Each and every division showed falling revenues. Its all-important contracted backlog also fell €200 million y-o-y to €4.2 billion. The good news, such as it is, is that Eutelsat has firmed up a curious “limited” contract with its long-term partner Nilesat. The two operate the 7/8 degrees West orbital slot. The Nilesat relationship was due to be renewed back in the summer, but better late than never.
Indeed, the consensus is that the Nilesat renewal covered about half of the previous contract. Eutelsat says it now has “Multiple agreements” including multi-year, multi-transponders contracts with the UAE’s Du, the important Jordan Media City and Abu Dhabi Media.

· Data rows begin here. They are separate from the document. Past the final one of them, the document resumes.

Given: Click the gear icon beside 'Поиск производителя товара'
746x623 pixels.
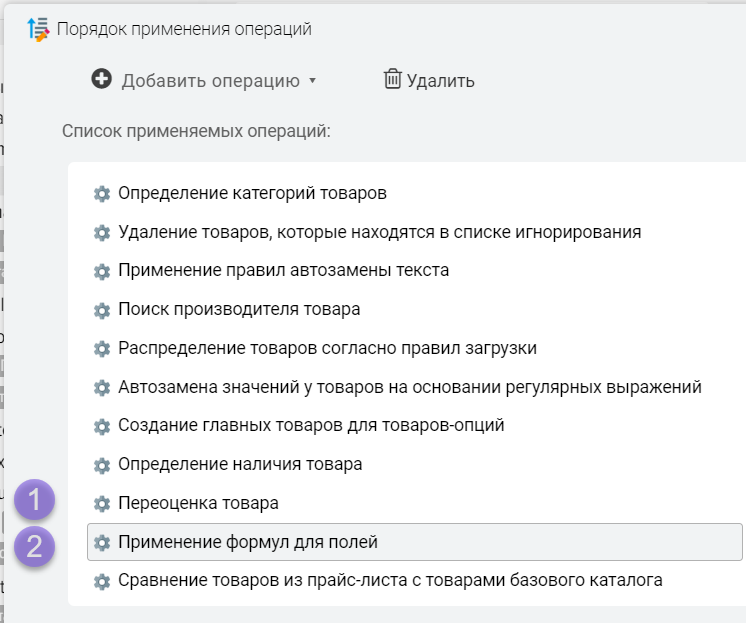Looking at the screenshot, I should (101, 310).
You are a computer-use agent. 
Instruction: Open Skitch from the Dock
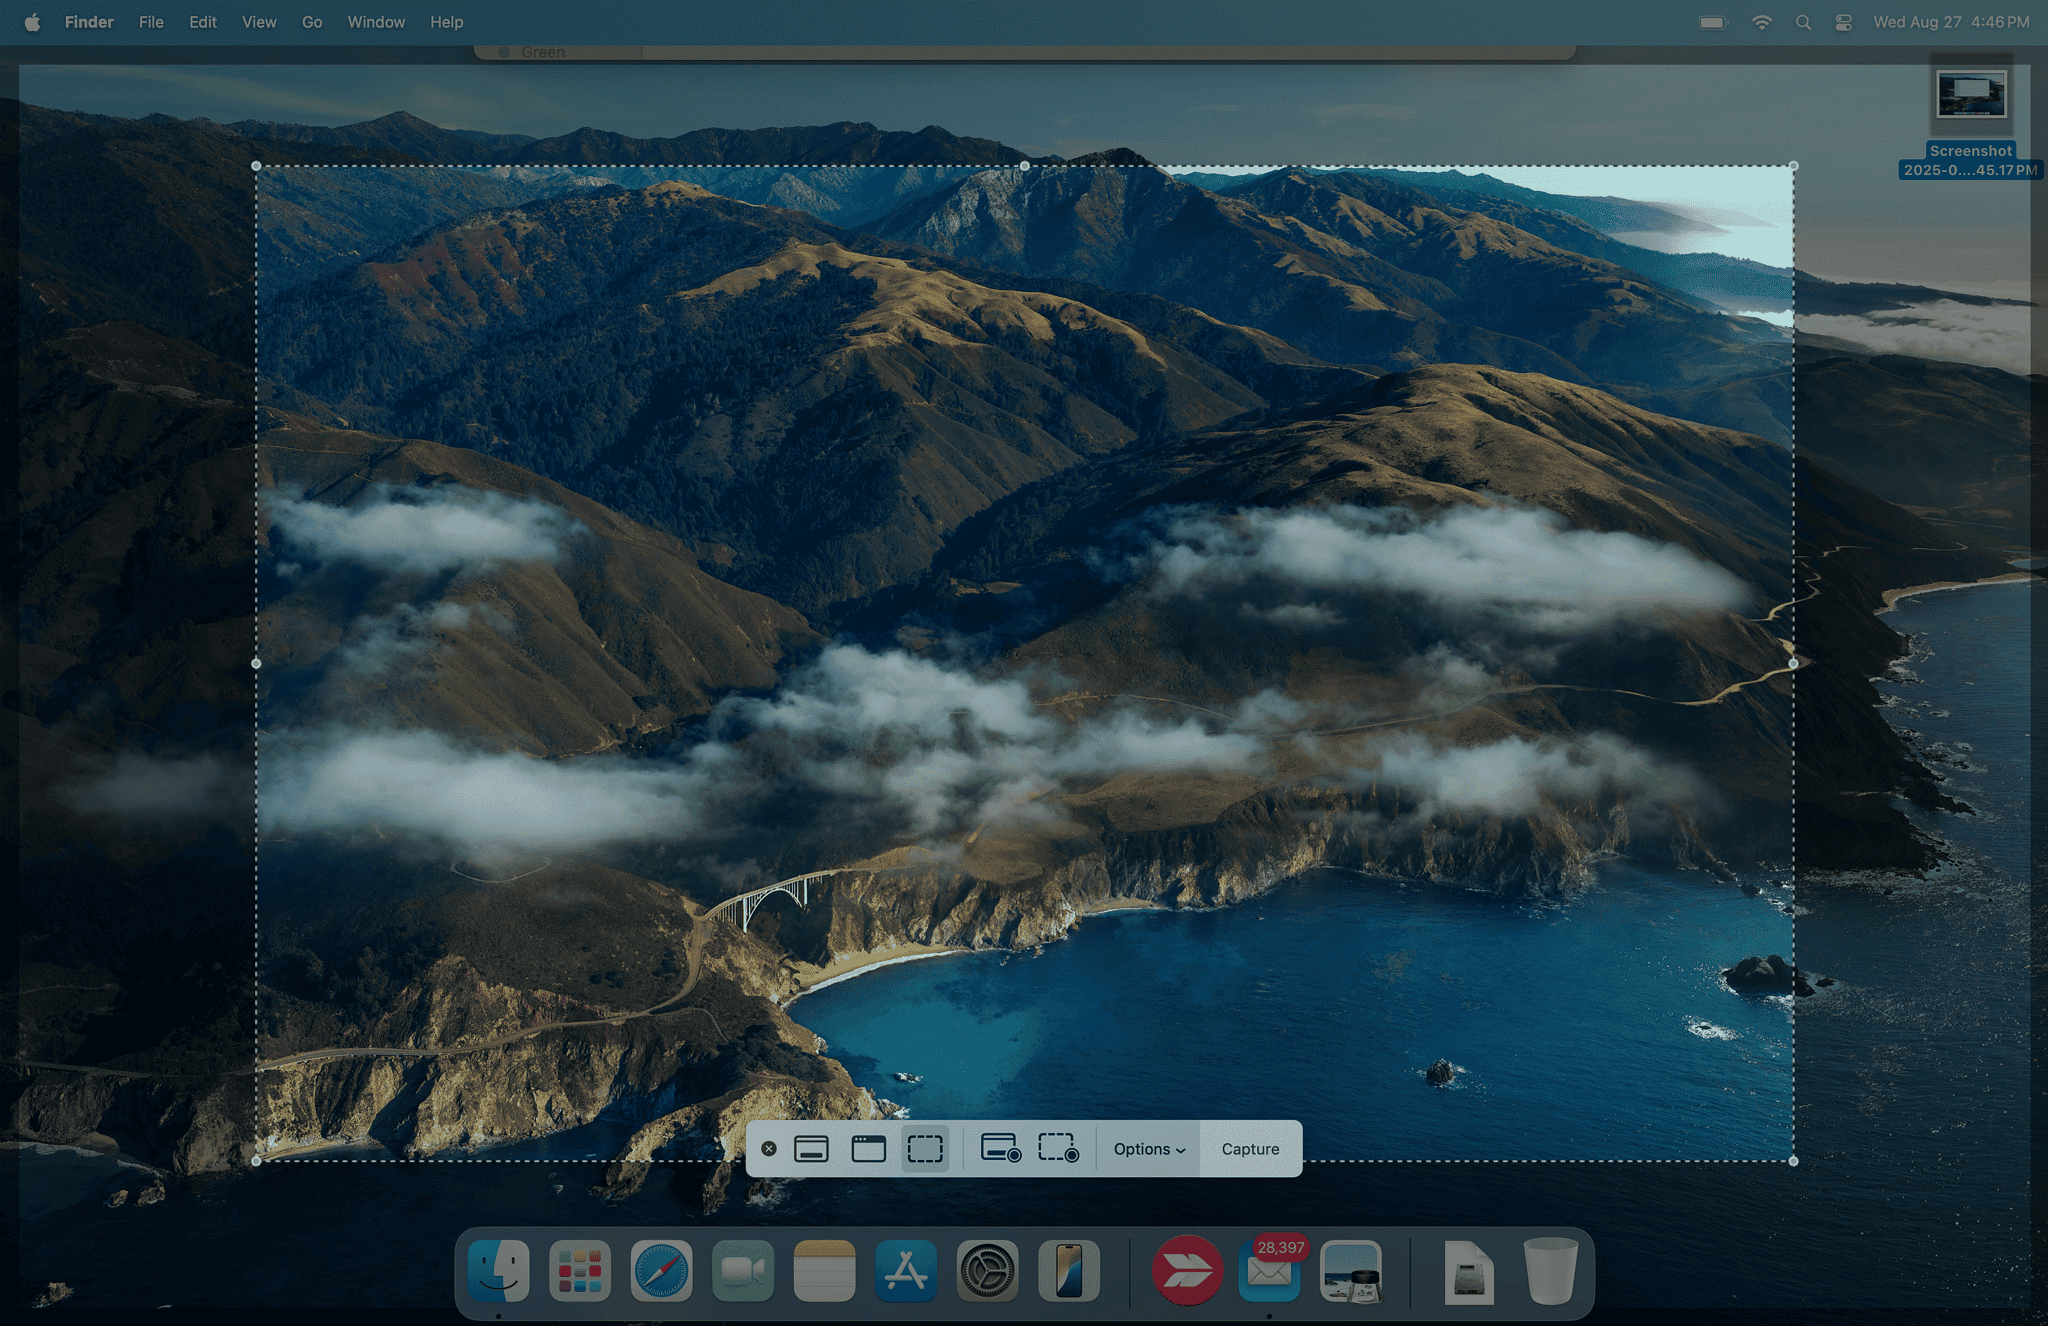point(1188,1269)
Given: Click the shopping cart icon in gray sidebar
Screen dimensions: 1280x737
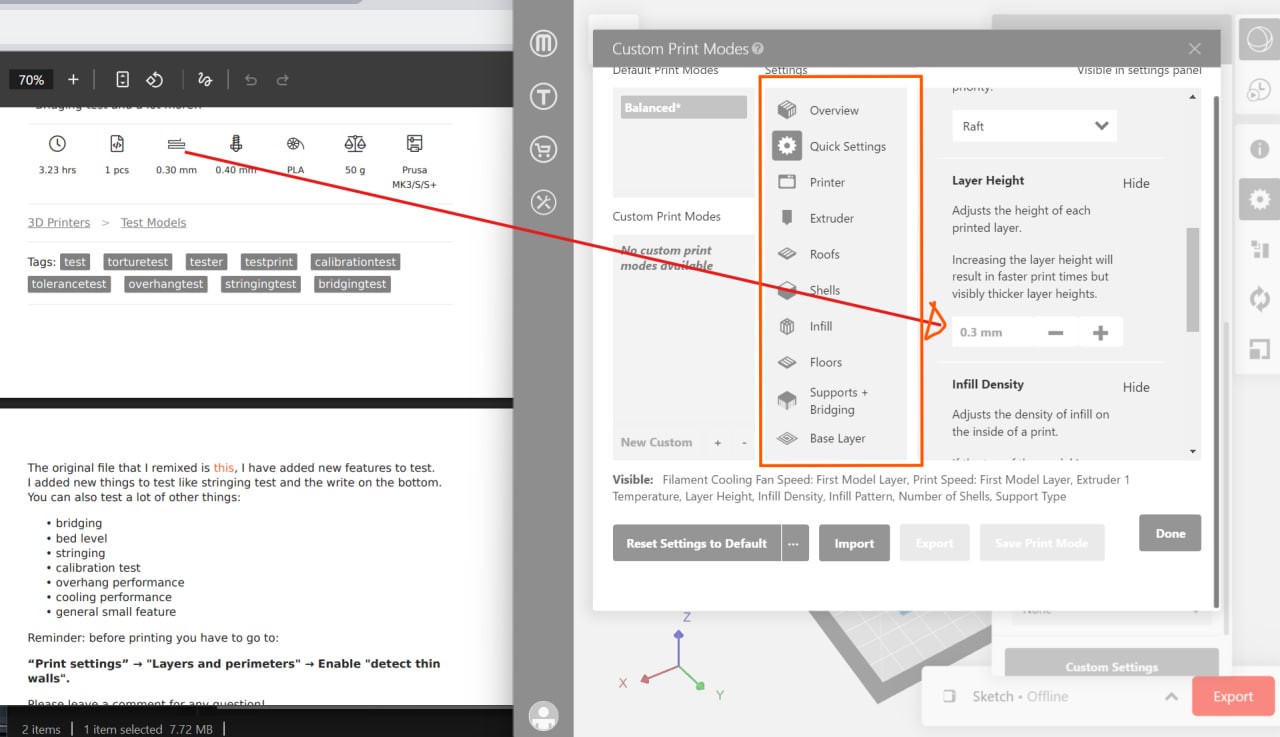Looking at the screenshot, I should pos(543,149).
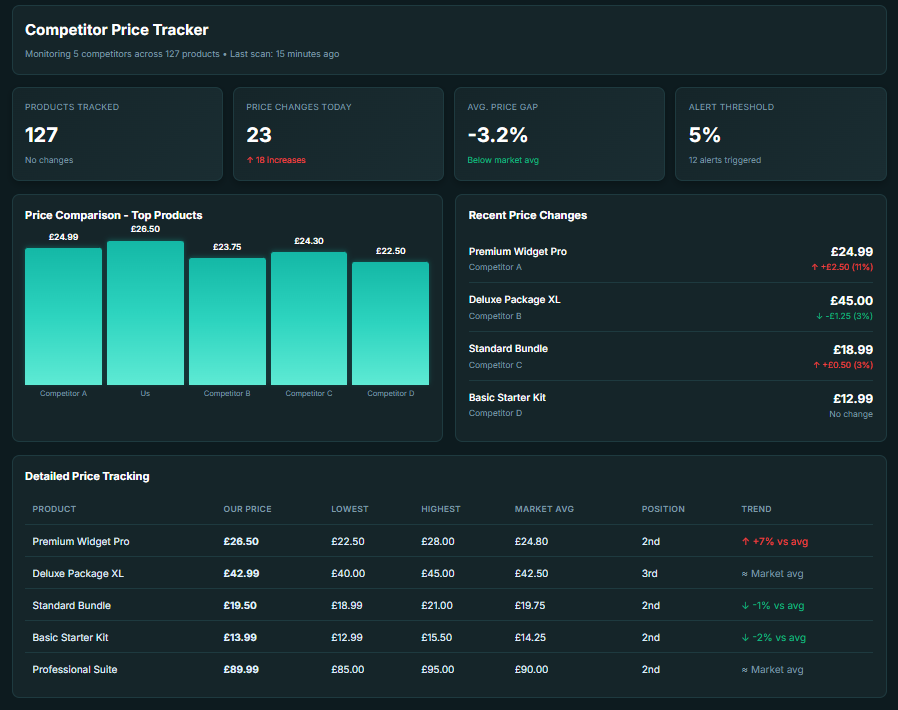This screenshot has width=898, height=710.
Task: Click the +7% vs avg trend arrow for Premium Widget Pro
Action: (744, 541)
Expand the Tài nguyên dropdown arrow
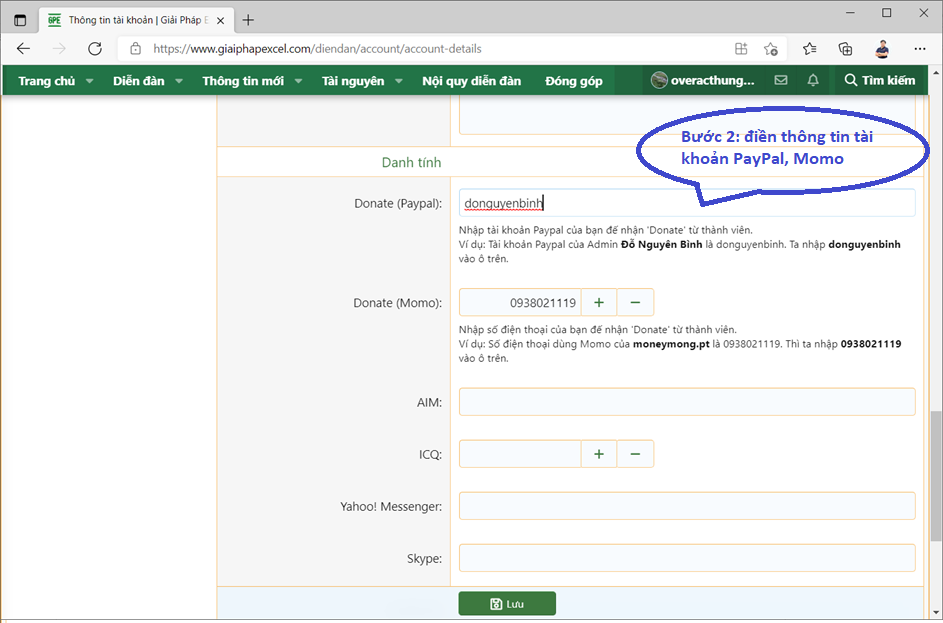The image size is (943, 623). 398,81
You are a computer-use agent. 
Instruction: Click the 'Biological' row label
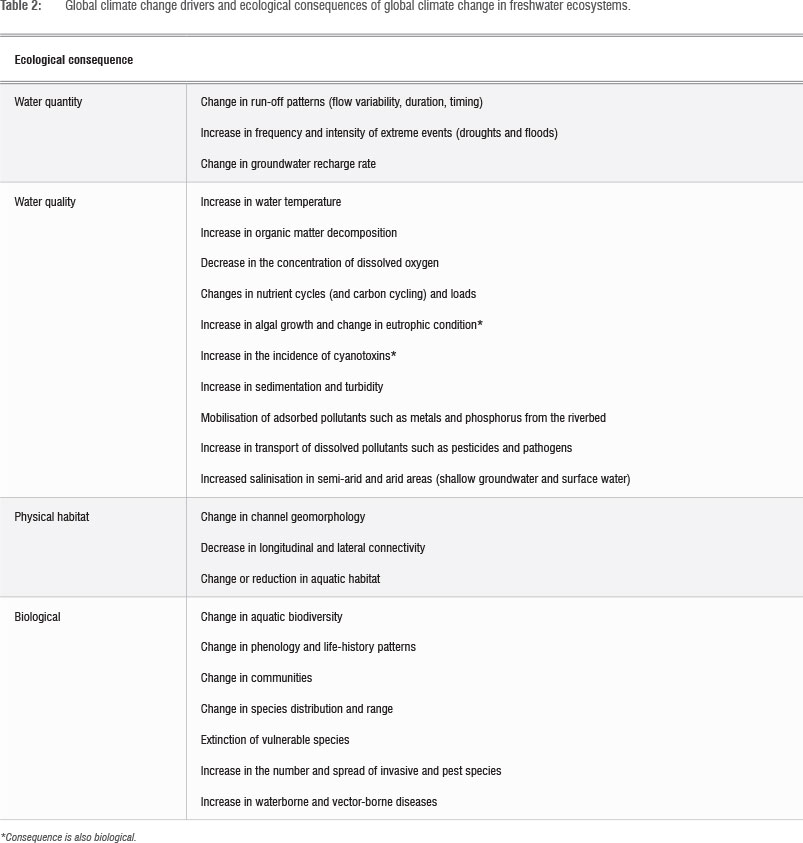pos(37,617)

“Management has argued [that Nilesat] is in line with their FY22 guidance. Eutelsat plans to have resold most of the capacity returned by the end of FY23. It has already been able to resell part of this capacity on double-digit price increases in three agreements in the Middle East,” says Sami Kassab, media analyst from investment bank Exane/BNPP.
Some of the numbers are not within Eutelsat’s control. For example, the US troop withdrawals from Afghanistan means a lower military demand for connectivity in the region. This resulted in Eutelsat only seeing a 75 per cent renewal of their previous contracts with the military.
Eutelsat announced October 28th a c€30 million annual deal with Hispasat on Eutelsat Konnect. This comes on the heels of a distribution agreement with Deutsche Telekom in Germany and underpins the view that Fixed Broadband is making solid progress.
The divisional numbers (as reported) are y-o-y:
Broadcast Down 6.8 per cent
Data/Prof.Video Down 2.8 per cent
Gov’t Services Down 3.6 per cent
Fixed Broadband Down 28.8 per cent
Mobile Down 3.4 per cent
Overall Down 7.1 per cent
Despite these disappointments, Belmer said that the operator’s Q1 revenues “are in line with our expectations”.
Eutelsat says it is on track to receive the first slice of its FCC ‘incentive’ payment for clearing key C-band frequencies over the US. The sum, $125 million, will be followed by a second tranche of $382 million later in 2023. SES and Intelsat are also in for significant FCC payments.